You don't need to starve yourself at all. Firstly, your budget isn't tiny and also if you make yourself ill it won't help anyone.

Look at how you can use ingredients for more than one thing. Say you make a large pot of basic tomato sauce (tinned tomatoes, garlic, onions, mixed herbs, maybe tomato puree). On the first day, you could use that as a base for lentil lasagne (add cooked lentils, cannelini beans, frozen peppers and chopped carrots to the tomato sauce, then you just need to make a basic white sauce with nutmeg, layer with lasagne sheets and top with cheese). Serve with salad or vegetables.

On another day, you can add cooked, chopped bacon to the sauce and mix into whatever pasta you have. I would also split some baguettes and top with the sauce, cheese and pepperoni and freeze wrapped in foil. My teenagers love French bread pizzas and we always have a store of them in the freezer- they cook quickly from frozen and are brilliant when you really CBA.

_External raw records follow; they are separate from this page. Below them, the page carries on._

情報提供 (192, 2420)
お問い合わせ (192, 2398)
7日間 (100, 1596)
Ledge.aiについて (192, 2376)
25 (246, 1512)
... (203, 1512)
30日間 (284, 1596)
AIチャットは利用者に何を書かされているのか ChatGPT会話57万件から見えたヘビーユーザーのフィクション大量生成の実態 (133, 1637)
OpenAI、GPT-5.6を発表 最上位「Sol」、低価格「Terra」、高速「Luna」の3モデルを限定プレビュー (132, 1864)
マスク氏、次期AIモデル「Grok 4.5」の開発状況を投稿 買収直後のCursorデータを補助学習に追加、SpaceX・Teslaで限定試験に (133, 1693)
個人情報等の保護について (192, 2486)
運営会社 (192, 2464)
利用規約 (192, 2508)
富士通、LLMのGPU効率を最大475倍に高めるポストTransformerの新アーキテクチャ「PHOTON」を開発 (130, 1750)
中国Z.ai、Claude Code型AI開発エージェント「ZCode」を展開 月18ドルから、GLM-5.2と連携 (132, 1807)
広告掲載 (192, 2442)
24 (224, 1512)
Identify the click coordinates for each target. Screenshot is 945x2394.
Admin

Adding some chilli or other ingredients can vary the sauce enough to stop boredom/mutiny. But it works with other things too. If we have chicken curry, we find it's cheaper to buy thighs than whole chickens, but wither way, you can use leftover curry on jacket potatoes or use bought pastry sheets to make curry pies.

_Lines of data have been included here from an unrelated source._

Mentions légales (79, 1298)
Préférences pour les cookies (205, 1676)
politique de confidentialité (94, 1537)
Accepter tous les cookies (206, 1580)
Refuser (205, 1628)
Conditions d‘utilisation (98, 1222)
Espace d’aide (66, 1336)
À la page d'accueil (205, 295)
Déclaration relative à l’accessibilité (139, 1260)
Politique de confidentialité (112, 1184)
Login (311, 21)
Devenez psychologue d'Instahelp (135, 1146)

I found that not buying ready made snacks really reduced my grocery bill. Crisps and biscuits were the worst. Now we have homemade oat biscuits sometimes, or I make pancakes or scones, but we don't buy any.

Alittlenonsensenowandthen · 25/05/2023 14:38

Doesn't sound crazy. Family of five here too and with careful planning/shopping I can d it for £110 albeit because I have stock cupboard ingredients.
So, this is how we roll....
Breakfasts: either oats/branflakes/toast with jam/marmite. Or smoothies with frozen berries. Or eggs.
Lunches: soups/sandwiches/piece of fruit/eggs/ yoghurt/crisps
Afternoon: piece of cake (homemade)
Evenings: macaroni cheese/jacket spuds and maackeral/ daaal and rice/ fish cakes and stir fry/ spaghetti with lemons and peas/ roast dinner/ stew/falafel and salad.

Just an example menu. All made from scratch as I have the time and inclination!

I have three teen boys and no one I going hungry.